The former chief of Cuba's military medical services is calling for international weapons inspections of a secret underground lab near Havana, where he says the government is creating biological warfare agents like the plague, botulism and yellow fever.
Roberto Ortega, a former army colonel who ran the military's medical services from 1984 to 1994, defected in 2003 and now lives in South Florida.
After living here quietly for four years, this week Ortega went on the Spanish-language media circuit to denounce what he claims is an advanced offensive biological warfare weapons program. He spoke Tuesday night at the University of Miami's Institute for Cuban and Cuban-American Studies where one angry heckler stormed out accusing him of deliberately sowing fear among Cuban exiles.
''They can develop viruses and bacteria and dangerous sicknesses that are currently unknown and difficult to diagnose,'' Ortega told The Miami Herald. "They don't need missiles or troops. They need four agents, like the people from al Qaeda or the Taliban, who contaminate water, air conditioning or heating systems.''
He said Cuba was ready to use the biological agents ''to blackmail the United States in case of an international incident'' such as the threat of a U.S. invasion.
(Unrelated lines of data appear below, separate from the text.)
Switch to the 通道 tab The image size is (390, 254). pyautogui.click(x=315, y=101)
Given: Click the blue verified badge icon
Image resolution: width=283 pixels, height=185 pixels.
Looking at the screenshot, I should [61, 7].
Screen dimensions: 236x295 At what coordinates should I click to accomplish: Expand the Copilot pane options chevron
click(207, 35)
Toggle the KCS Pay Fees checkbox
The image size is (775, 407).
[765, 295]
The Cuban government has denied such programs exist, but if Ortega's allegations are true Washington could face the prospect of an enemy nation 90 miles away with the capability of launching germ attacks.
Ortega said he told the CIA nearly two years ago about an underground Cuban facility southwest of Havana. The maximum security lab dubbed ''Labor One'' has an above-ground civilian cover and employs dozens of scientists, he said.
But in the underground facility, scientists reproduced and stockpiled deadly germs and bacterias collected in Africa, he added.
He visited the lab in 1992 when he accompanied a high-level Russian military delegation, he said.
''I saw it,'' Ortega said. "I lived it.''
Ortega is believed to be the first defector with details of such an alleged biological warfare facility, said University of Miami professor Manuel Cereijo, who studies Cuba's biotechnology and terrorism issues.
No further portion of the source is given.